Goal:
Pick up the piece on early Apple computers after its last sentence and keep writing it.
* BEGIN Selection *
The II+ came out in 1979, with 16, 32, or 48K configurations, and could be expanded to 64K. It had a starting price of $1,195 ($3,777 in today’s money). It came with Applesoft Basic in ROM (replacing Integer Basic as the standard language). The assembler/disassembler was removed from ROM to make room for Applesoft Basic, though it retained a machine language monitor that users could enter using a “Call” command from Basic. Owners could load Integer Basic from disk. In addition, the graphics capabilities were enhanced.

The Apple II (not the II+)

Brandstötter types in a brief Basic program that prints numbers across the screen. He copies some files from one disk to another to show that both disk drives work. He brought back memories loading up Apple Writer. This was one of the first word processors I learned to use in Jr. high school. Lastly, he loads up a game called “Bug.”

The Apple III

I only saw Apple III‘s back in the day used as props on a TV show called “Whiz Kids.” The computer came out in 1980, and was designed as a business machine. It used a Synertek 8-bit 6502A 1.8 Mhz CPU. I think the model Brandstötter uses in the video has 128K of memory (it was capable of going up to 256K). It sold for from $4,340 -$7,800 ($12,084 – $21,718 in today’s money). The OS it booted into was called SOS, for “Sophisticated Operating System.” As you’ll notice, it defaults to an 80-column display (the prior Apple II models had 40-column displays). Interestingly, the OS runs through a menu system, not a command-line interface. It’s reminiscent of ProDOS, which I remember running on the Apple IIe sometimes.

The Apple III was designed to either run off of a floppy drive, or a 5 MB hard drive Apple sold called “Profile” (or both). You don’t see the Profile in this video, though you’ll see it in the video I have below on the Lisa.

The Apple III

Here’s Steve Jobs in 1980 describing how the company got started with the Apple I, his philosophical outlook at the time with the Apple II, and what he was looking forward to with “future products.” I really liked his perspective on what the computer enabled at the time. I get the sense he had a very clear idea of what its value was. With regard to “future products,” I think you can read from some of his answers that he was talking about the Apple Lisa, and possibly the Macintosh, though he was being tight lipped about getting into specifics, of course. Unfortunately there are some glitches in the video tape, and there’s a part that’s unintelligible, because it’s too badly damaged.

The Lisa

This is the Apple GUI computer that preceded the Macintosh. It came out in 1983. It used a 16-bit 5 Mhz Motorola 68000 processor, and came with 1 MB of memory, expandable to 2 MB. It sold for $9,995 ($23,022 in today’s money). The OS featured pre-emptive multitasking, enabling the user to run more than one application at the same time.
* END Selection *
* BEGIN Entries shown *
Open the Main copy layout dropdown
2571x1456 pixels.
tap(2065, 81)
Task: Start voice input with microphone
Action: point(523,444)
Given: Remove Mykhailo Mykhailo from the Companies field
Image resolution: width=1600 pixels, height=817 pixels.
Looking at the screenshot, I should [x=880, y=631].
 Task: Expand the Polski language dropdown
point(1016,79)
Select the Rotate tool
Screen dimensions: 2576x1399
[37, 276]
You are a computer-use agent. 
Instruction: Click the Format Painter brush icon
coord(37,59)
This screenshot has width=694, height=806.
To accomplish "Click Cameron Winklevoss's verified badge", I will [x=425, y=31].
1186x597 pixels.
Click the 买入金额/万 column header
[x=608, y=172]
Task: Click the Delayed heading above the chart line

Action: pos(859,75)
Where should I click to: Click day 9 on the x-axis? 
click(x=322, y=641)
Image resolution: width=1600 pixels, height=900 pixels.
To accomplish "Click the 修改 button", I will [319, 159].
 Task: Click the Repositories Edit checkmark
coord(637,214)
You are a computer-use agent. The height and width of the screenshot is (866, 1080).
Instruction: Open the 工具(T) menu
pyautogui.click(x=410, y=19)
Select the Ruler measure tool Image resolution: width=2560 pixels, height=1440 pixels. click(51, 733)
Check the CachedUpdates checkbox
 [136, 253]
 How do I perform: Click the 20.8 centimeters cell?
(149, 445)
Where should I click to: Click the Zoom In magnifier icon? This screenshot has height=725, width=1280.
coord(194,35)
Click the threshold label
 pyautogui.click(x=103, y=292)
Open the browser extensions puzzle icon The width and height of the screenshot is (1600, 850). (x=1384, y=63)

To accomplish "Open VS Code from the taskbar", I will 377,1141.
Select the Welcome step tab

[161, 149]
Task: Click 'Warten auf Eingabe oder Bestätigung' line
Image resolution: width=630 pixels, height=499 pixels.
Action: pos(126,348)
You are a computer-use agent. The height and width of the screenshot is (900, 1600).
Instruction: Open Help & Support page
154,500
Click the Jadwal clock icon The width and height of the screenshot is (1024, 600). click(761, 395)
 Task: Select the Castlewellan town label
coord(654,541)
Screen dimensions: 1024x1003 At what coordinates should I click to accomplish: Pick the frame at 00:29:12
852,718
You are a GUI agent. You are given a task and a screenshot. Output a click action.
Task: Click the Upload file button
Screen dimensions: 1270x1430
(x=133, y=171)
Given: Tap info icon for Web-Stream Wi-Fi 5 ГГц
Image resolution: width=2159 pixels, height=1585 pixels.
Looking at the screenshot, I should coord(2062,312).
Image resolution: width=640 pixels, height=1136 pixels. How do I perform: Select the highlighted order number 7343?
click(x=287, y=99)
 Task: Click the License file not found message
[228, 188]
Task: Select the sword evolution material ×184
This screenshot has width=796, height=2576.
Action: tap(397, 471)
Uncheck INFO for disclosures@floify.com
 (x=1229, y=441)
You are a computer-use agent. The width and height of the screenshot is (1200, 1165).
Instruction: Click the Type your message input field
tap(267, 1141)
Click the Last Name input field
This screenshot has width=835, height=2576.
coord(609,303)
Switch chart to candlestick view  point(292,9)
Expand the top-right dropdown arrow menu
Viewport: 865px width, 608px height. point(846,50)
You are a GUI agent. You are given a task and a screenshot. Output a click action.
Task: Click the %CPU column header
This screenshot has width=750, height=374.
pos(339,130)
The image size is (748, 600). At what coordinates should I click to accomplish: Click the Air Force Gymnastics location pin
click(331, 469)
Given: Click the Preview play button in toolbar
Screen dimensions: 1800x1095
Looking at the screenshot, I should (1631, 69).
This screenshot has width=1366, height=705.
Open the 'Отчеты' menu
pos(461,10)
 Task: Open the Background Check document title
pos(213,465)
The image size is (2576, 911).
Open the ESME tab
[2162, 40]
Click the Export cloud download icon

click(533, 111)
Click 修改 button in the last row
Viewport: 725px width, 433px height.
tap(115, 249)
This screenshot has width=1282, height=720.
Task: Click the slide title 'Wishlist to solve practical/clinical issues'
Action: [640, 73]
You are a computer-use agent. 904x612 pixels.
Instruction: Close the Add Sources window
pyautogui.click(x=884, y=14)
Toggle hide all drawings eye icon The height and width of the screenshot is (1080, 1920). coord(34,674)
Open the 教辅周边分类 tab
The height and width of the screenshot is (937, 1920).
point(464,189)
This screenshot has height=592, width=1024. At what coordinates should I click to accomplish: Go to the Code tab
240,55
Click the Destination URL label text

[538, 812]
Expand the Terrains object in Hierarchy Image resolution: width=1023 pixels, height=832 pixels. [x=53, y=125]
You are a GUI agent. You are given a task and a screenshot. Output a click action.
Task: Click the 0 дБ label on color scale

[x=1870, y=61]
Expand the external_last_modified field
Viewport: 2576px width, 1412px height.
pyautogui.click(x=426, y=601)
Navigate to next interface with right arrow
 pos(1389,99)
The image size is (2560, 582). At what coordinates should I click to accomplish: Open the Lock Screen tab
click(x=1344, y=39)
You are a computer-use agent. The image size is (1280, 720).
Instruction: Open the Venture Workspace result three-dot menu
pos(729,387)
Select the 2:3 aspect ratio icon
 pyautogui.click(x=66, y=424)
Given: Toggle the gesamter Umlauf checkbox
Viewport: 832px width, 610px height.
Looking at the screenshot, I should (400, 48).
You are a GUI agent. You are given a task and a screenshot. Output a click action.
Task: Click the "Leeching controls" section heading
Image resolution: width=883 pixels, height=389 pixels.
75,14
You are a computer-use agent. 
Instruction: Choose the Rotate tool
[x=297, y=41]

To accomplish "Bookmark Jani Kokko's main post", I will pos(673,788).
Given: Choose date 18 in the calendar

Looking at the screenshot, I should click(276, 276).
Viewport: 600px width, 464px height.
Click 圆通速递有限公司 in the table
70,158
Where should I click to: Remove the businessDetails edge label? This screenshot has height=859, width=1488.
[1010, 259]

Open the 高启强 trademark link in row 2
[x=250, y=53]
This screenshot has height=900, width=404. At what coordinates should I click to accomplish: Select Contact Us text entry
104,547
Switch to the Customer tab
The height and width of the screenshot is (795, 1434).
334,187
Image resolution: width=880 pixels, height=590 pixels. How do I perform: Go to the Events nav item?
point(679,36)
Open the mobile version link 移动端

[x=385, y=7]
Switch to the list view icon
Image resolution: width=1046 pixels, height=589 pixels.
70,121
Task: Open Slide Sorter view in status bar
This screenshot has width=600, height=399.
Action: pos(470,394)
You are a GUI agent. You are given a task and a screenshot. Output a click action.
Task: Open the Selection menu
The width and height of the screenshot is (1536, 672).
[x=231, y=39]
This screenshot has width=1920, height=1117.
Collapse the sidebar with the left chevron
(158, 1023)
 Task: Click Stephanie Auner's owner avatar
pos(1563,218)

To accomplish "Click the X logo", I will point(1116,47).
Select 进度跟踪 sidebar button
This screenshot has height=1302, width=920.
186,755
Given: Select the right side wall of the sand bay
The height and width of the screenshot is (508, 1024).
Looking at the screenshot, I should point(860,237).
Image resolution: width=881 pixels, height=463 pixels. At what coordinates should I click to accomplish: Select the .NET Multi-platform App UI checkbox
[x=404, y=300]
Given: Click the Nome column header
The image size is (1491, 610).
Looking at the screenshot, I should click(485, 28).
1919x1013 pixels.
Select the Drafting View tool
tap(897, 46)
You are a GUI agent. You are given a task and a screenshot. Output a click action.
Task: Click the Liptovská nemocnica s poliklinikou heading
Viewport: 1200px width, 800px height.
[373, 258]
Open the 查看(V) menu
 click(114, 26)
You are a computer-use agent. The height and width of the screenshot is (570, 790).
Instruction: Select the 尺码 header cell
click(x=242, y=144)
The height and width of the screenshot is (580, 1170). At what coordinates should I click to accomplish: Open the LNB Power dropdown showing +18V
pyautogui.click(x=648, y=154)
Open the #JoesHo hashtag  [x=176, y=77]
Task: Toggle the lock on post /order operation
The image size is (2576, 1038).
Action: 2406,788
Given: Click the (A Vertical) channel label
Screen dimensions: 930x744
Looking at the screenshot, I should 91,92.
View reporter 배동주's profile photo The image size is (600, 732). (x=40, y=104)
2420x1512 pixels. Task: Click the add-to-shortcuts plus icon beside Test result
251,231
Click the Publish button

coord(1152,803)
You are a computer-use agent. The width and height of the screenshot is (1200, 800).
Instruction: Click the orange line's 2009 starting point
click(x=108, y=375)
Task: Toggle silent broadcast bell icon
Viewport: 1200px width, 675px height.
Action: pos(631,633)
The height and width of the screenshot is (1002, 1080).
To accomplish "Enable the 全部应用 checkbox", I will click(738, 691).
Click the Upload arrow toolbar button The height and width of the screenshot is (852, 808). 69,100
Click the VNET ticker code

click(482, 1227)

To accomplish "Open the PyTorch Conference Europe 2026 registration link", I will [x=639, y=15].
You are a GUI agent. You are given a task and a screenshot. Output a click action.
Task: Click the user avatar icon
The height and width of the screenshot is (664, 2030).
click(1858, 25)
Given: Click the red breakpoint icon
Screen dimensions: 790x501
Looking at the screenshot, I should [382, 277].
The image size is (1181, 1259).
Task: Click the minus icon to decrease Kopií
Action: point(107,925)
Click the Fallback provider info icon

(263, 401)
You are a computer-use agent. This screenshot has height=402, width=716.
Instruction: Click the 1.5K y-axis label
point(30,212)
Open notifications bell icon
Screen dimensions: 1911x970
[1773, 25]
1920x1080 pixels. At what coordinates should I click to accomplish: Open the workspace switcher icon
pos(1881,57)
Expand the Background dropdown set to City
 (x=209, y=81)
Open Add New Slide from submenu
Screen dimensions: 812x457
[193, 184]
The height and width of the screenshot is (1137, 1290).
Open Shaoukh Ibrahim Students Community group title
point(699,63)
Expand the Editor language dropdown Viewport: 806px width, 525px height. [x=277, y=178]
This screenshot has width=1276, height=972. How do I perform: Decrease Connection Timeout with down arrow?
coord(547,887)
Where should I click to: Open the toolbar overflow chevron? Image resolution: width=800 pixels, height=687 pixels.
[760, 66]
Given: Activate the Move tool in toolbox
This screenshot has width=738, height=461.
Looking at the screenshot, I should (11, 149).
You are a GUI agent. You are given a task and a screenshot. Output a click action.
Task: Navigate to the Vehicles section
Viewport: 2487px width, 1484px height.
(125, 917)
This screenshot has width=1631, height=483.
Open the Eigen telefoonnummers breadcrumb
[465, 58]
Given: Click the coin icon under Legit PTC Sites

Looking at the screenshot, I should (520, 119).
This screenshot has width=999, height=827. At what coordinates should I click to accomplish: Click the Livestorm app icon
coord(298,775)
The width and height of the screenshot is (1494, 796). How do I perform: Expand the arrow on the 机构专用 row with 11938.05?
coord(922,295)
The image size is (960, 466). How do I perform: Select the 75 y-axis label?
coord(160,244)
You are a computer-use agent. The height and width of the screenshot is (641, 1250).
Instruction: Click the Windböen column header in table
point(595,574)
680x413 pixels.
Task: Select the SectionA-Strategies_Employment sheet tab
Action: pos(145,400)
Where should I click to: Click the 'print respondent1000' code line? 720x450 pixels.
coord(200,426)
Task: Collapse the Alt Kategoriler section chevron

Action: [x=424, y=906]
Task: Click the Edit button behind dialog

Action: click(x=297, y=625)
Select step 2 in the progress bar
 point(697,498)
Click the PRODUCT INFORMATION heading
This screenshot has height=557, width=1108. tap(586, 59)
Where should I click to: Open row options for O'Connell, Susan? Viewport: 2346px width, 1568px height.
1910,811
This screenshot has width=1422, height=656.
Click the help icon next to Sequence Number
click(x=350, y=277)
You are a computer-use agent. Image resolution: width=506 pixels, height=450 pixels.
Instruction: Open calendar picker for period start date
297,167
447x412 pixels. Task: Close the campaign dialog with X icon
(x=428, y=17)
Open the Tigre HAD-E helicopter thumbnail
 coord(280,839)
* END Entries shown *
Solved problem:
Here’s the Wikipedia article on it.

The Apple Lisa

Brandstötter tells an interesting story about the “Twiggy” floppy drives. They’re the two 5-1/4″ drives on the right side of the case. They were named after a 1960s fashion model who was famously thin. From a get-together Jobs had with Bill Gates 7 years ago, where Jobs mentioned them, I thought he was talking about the 3-1/2″ drives that ended up on the Macintosh, but in fact he was talking about these drives. Brandstötter says that Apple tried using it on the Mac during its development, but they ended up going with the Sony 3-1/2″ drive, because these 5-1/4″ drives were so unreliable.

They used special floppy disks that were only made for use on this drive (talk about lock-in!). They stored 870K per disk. Brandstötter shows them to the camera, and my goodness! They have two “windows” per side where they can be accessed by two read-write heads, in a double-sided fashion. (Normal 5-1/4″ disks only had one “window” per side.) The two read/write heads (one on top, one on the bottom) were positioned on opposite sides of the spindle, and moved in tandem across the disk, because the designers were concerned about head wear in a conventional double-sided disk configuration (with two heads opposing each other, on the same side of the spindle). Each head was opposed by a pad to press the disk against the head.

Apple ended up having buyers trade in their Lisas for Lisa 2’s (which came out in 1984), which had the more reliable 3-1/2″ drive. However, Brandstötter shows off the fact that his “Twiggy” drives work. After a reboot, he shows a bit of what LisaDraw can do.

This was a really interesting romp through some history, most of which was before my time!

Postscript:

As I was doing my research for this post, I noticed that there was some talk of Apple I software emulators, enabling people to experience using this vintage machine on their modern computer. If you desire to give it a whirl, here’s a page with several Apple I, and Apple 8-bit series emulators that run on various platforms. I haven’t tried any of them out. It looks like there might be a little setup necessary to get the Apple I emulator running. I noticed there was a tape Prom file (for, I assume, accessing tape files, to simulate loading/saving programs). Usually this just involves putting files like the Prom file in a known location in your storage, and directing the emulator to where it is when you first run it. Also, here’s the Apple I Operating Manual, which contains the complete hex and assembly listing of the machine monitor, and a complete electronic schematic of the motherboard. It’s up to you to figure out what to do with it. 🙂

I leave it up to readers to find emulators for the other platforms. I know there are at least Apple II emulators available for various platforms. Just google for them.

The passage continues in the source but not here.